First of all, he kissed me. He made each move not me. I just well uh responded. It’s that 2nd one I think that got him. Because well it was more than a simple peck. He even said sorry right afterwards. Which of course is something I’m going to remember and I knew there had to be a reason behind it. I mean he ripped the thing under my tongue and I was bleeding. Like…that’s horrible.
Second, guys never make it to actually kissing me, he’s the first here. I’m kind of eh about how quickly he got through my personal barriers. I normally have my guard up strong yet with him…I don’t know. I’m not even really nervous around him like I thought I would be. It’s kind of odd for me. Heck if anything I should be the one feeling awkward and not wanting to talk to him. I was the one with a puddle of blood in my mouth.
Ugh…anyways third, if I was mad I could have just slapped him right then not keep him around.
Gahh…
Another thing…He’s not as macho as he makes out to be. I knew it from the beginning. Ok, he’s strong and all that good stuff, he wouldn’t be where he’s at now in the military if he wasn’t. Maybe…eh. So it’s not like he’s some wimpy guy. Far from it. He has solid muscles. Yes, I know from first hand experience. *coughs* Anyways… He’s like any other man. He has this soft side that he doesn’t show often. I guess you can say some of his barriers goes down around me too. Which he is not use to either. Like letting me know he’s not good with horror movies yet sat through one in the pitch black dark. Muhahaha~ He also has this thing for counting how many good points he had for goodness sakes. Found out I like guys who can sing he went “Yes! Another point for me!” He always want to look good in front of me like some Mr.

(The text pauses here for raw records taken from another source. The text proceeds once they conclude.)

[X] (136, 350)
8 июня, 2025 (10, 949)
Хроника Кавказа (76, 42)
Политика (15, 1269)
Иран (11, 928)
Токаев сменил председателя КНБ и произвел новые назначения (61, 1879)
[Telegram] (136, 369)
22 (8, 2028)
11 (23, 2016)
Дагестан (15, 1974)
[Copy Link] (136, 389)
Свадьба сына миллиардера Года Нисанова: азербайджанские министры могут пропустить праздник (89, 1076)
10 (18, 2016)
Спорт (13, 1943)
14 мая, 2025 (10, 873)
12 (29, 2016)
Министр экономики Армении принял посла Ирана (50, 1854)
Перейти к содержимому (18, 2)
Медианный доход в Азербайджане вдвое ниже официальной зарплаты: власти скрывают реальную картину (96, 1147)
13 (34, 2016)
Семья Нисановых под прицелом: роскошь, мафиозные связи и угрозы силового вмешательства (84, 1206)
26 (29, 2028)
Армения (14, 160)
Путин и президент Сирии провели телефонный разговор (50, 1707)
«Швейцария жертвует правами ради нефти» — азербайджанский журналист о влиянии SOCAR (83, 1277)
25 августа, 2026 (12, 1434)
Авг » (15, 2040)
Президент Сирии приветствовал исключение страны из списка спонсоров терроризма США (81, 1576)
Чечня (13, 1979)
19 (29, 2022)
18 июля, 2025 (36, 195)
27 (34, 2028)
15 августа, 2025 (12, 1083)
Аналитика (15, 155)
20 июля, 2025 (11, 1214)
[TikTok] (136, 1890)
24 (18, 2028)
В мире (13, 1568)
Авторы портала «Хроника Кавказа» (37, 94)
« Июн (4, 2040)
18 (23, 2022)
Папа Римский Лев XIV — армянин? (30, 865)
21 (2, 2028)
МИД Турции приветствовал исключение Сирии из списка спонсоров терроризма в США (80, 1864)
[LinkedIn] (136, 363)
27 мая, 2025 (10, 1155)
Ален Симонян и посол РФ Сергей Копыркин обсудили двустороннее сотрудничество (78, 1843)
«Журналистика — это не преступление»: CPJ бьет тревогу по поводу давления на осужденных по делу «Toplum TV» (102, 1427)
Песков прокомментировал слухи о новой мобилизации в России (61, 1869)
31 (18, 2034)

Perfect.
After showing what he calls flaws he got all shy and afraid. Like I wanted him to be anyone else but himself. *sigh* This man…If you can snore without irritating me then you’re good. Especially since I tend to like pure quietness.
We are the absolute worse. Pretty strong and independent separated yet awkward together. We are out of our comfort zones and trying to figure out why the other one is making them that way. Tsk.
Go figure.
Odd moment when I wasn’t even surprised when he told me. If anything I had to laugh. Heck I had weeks to think about it and piece together things he said and how he acted. Which was why I gave him space too.
Another thing. He’s in the military here. Half the time the only females they see are on tv. Some of the guys have wives. Normally ones in his position or higher ups which makes sense since they tend to be older. Most of his friends are military and married or engaged. The other soldiers have girlfriends while they do their mandatory service. Though sadly a lot of them (with girlfriends) break up because well the man is busy, can’t make dates every weekend of whatever and barely has time to call or message. So the poor guys end up single because most girls love having their guy in reach. Bleh. I think that played a role in his actions/feelings also.
But yeah we shall see how this goes with Mr. Military. In all honestly I find his awkwardness cute. He doesn’t know what to do. I’m just going with the flow. 😀
Until next time~!
Edit from 32 year old me. Wow…just wow…I’m so glad I don’t think about guys like this anymore or try to see all the good in them. There were so many red flags in this entire situation. Thing is…this Aisha has no clue what she’s going to find out later.